We are on a State site, I remind you. From the start, I went to see Aurélie Filipetti, then Minister of Culture, to set up this auditorium project for the Orchester national du Capitole. The yield study was conducted with the State. I hope that, for the last round, while this project is expensive (150 million euros, according to Francis Grass, deputy mayor for Culture, editor’s note), the State would be present. It was not the case. I felt it like giving up. It was unexpected. What I said to the prefect: “It’s a State site, it’s up to you to take the file differently”. The prefect told me that he was not mandated to register the auditorium file in the State-Region Plan Contract (CPER). I was not going to register credits with the CPER whereas the State would not follow, even if Carole Delga, in the name of the Region, had told me that she would follow.
What do you think of the project proposed by the Department on the old prison?
I only know what I read in the press, in your newspaper. I was not informed by the departmental council of Haute-Garonne. I wonder if it’s a political stunt or if it’s serious. So much the better if the Department is ready to bear any additional cost. A college alone will not be enough on such a site, given the size and importance of the buildings of the former prison, which will have to be preserved and for which a use will have to be found. The Department can only go there with partners. The commitment was made with local residents that green spaces be created, open to the public. It cannot be simple college courses, closed to the outside world.

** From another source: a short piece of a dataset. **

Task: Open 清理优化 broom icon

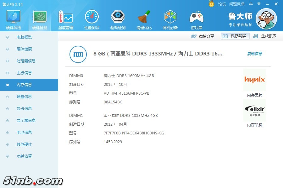Action: tap(144, 18)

What will be your attitude now in this file of the site of the former Saint-Michel prison?
I will ensure compliance with several principles. First, by preserving the possibility of an auditorium for the Orchester national du Capitole, which needs it.
Could it be done for less in a less constrained site?
We’ll see.
It will also be a question of respecting the architecture of the site as agreed with the inhabitants (the star of the former prison, the most heritage part of the site, is protected by the local urban plan, Editor’s note). And then, I also ensured that the public gardens requested by the neighborhood were well created and open to the public.

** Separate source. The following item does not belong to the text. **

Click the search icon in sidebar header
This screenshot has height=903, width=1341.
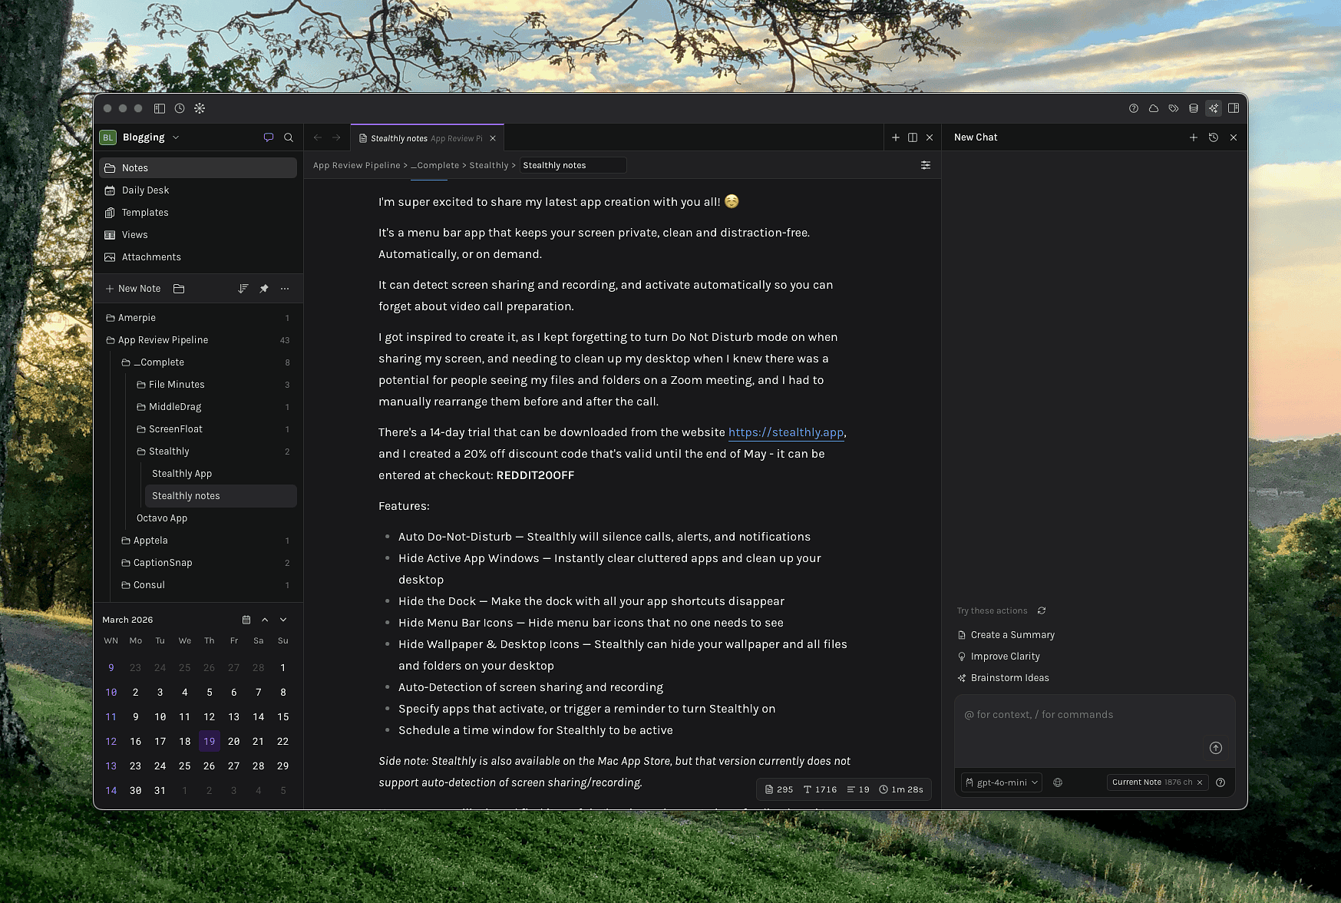click(289, 137)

I wish the Department good luck with their project. But I doubt that it can be realized without partners. And, unlike Guillaume Drijard (president of the Saint-Michel neighborhood committee, editor’s note), I do not cast opprobrium on private partners.
Have you also planned the construction of private accommodation around your auditorium project?
Yes, it couldn’t be done without. We had negotiated their location with the residents.